| Data for processing |
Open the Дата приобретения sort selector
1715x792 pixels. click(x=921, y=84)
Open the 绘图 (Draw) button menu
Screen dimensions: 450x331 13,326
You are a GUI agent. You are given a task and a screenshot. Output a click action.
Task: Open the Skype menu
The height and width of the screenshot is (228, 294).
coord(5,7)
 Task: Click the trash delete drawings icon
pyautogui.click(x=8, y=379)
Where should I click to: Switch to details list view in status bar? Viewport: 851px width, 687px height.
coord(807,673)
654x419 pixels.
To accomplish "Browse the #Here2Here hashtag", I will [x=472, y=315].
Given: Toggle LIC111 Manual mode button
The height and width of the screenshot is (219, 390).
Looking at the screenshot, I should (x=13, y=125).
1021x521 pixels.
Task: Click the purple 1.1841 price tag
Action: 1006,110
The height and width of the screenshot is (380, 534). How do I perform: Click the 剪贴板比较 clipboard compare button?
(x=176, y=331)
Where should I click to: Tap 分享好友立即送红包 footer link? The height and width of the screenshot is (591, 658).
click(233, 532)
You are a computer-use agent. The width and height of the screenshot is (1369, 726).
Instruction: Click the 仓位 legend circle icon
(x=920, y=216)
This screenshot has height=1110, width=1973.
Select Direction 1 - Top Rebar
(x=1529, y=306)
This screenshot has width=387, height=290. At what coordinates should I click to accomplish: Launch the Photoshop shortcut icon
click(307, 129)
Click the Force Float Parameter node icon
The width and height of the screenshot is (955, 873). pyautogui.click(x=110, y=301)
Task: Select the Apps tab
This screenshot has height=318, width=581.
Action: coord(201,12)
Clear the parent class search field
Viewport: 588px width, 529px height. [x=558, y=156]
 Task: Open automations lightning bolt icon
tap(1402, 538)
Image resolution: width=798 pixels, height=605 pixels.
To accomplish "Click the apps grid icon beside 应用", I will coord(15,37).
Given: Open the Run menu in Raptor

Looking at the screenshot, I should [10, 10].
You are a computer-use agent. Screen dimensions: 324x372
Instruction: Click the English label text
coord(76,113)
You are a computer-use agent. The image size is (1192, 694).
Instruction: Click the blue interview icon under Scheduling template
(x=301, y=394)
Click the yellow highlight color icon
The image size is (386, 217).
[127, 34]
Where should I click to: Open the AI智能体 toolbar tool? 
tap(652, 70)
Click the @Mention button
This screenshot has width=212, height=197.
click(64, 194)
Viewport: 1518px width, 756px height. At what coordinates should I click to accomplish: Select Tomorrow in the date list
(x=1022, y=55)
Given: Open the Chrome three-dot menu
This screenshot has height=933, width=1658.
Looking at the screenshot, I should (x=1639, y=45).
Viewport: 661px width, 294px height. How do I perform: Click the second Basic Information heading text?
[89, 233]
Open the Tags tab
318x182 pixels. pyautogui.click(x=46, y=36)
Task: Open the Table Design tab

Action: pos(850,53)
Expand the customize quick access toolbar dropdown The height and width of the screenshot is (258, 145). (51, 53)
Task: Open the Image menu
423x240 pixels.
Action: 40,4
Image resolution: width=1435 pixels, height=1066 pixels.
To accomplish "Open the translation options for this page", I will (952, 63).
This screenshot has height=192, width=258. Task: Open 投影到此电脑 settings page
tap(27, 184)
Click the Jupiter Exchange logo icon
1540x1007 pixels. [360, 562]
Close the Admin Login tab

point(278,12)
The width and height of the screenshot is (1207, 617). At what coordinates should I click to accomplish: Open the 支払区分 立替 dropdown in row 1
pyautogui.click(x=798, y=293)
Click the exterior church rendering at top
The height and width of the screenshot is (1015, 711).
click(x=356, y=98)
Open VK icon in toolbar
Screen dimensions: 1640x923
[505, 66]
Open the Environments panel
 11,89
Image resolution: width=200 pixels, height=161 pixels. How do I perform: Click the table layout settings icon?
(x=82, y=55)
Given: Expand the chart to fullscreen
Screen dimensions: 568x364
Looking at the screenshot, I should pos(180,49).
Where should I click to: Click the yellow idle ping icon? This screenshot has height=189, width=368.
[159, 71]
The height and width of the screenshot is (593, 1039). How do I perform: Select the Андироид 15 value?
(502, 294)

| Your objective |
Copy every line of the records above without any changes.

| Answer to the exercise |
Open the Дата приобретения sort selector
1715x792 pixels. click(x=921, y=84)
Open the 绘图 (Draw) button menu
Screen dimensions: 450x331 13,326
You are a GUI agent. You are given a task and a screenshot. Output a click action.
Task: Open the Skype menu
The height and width of the screenshot is (228, 294).
coord(5,7)
 Task: Click the trash delete drawings icon
pyautogui.click(x=8, y=379)
Where should I click to: Switch to details list view in status bar? Viewport: 851px width, 687px height.
coord(807,673)
654x419 pixels.
To accomplish "Browse the #Here2Here hashtag", I will [x=472, y=315].
Given: Toggle LIC111 Manual mode button
The height and width of the screenshot is (219, 390).
Looking at the screenshot, I should (x=13, y=125).
1021x521 pixels.
Task: Click the purple 1.1841 price tag
Action: 1006,110
The height and width of the screenshot is (380, 534). How do I perform: Click the 剪贴板比较 clipboard compare button?
(x=176, y=331)
Where should I click to: Tap 分享好友立即送红包 footer link? The height and width of the screenshot is (591, 658).
click(233, 532)
You are a computer-use agent. The width and height of the screenshot is (1369, 726).
Instruction: Click the 仓位 legend circle icon
(x=920, y=216)
This screenshot has height=1110, width=1973.
Select Direction 1 - Top Rebar
(x=1529, y=306)
This screenshot has width=387, height=290. At what coordinates should I click to accomplish: Launch the Photoshop shortcut icon
click(307, 129)
Click the Force Float Parameter node icon
The width and height of the screenshot is (955, 873). pyautogui.click(x=110, y=301)
Task: Select the Apps tab
This screenshot has height=318, width=581.
Action: coord(201,12)
Clear the parent class search field
Viewport: 588px width, 529px height. [x=558, y=156]
 Task: Open automations lightning bolt icon
tap(1402, 538)
Image resolution: width=798 pixels, height=605 pixels.
To accomplish "Click the apps grid icon beside 应用", I will coord(15,37).
Given: Open the Run menu in Raptor

Looking at the screenshot, I should [10, 10].
You are a computer-use agent. Screen dimensions: 324x372
Instruction: Click the English label text
coord(76,113)
You are a computer-use agent. The image size is (1192, 694).
Instruction: Click the blue interview icon under Scheduling template
(x=301, y=394)
Click the yellow highlight color icon
The image size is (386, 217).
[127, 34]
Where should I click to: Open the AI智能体 toolbar tool? 
tap(652, 70)
Click the @Mention button
This screenshot has width=212, height=197.
click(64, 194)
Viewport: 1518px width, 756px height. At what coordinates should I click to accomplish: Select Tomorrow in the date list
(x=1022, y=55)
Given: Open the Chrome three-dot menu
This screenshot has height=933, width=1658.
Looking at the screenshot, I should (x=1639, y=45).
Viewport: 661px width, 294px height. How do I perform: Click the second Basic Information heading text?
[89, 233]
Open the Tags tab
318x182 pixels. pyautogui.click(x=46, y=36)
Task: Open the Table Design tab

Action: pos(850,53)
Expand the customize quick access toolbar dropdown The height and width of the screenshot is (258, 145). (51, 53)
Task: Open the Image menu
423x240 pixels.
Action: 40,4
Image resolution: width=1435 pixels, height=1066 pixels.
To accomplish "Open the translation options for this page", I will (952, 63).
This screenshot has height=192, width=258. Task: Open 投影到此电脑 settings page
tap(27, 184)
Click the Jupiter Exchange logo icon
1540x1007 pixels. [360, 562]
Close the Admin Login tab

point(278,12)
The width and height of the screenshot is (1207, 617). At what coordinates should I click to accomplish: Open the 支払区分 立替 dropdown in row 1
pyautogui.click(x=798, y=293)
Click the exterior church rendering at top
The height and width of the screenshot is (1015, 711).
click(x=356, y=98)
Open VK icon in toolbar
Screen dimensions: 1640x923
[505, 66]
Open the Environments panel
 11,89
Image resolution: width=200 pixels, height=161 pixels. How do I perform: Click the table layout settings icon?
(x=82, y=55)
Given: Expand the chart to fullscreen
Screen dimensions: 568x364
Looking at the screenshot, I should pos(180,49).
Where should I click to: Click the yellow idle ping icon? This screenshot has height=189, width=368.
[159, 71]
The height and width of the screenshot is (593, 1039). How do I perform: Select the Андироид 15 value?
(502, 294)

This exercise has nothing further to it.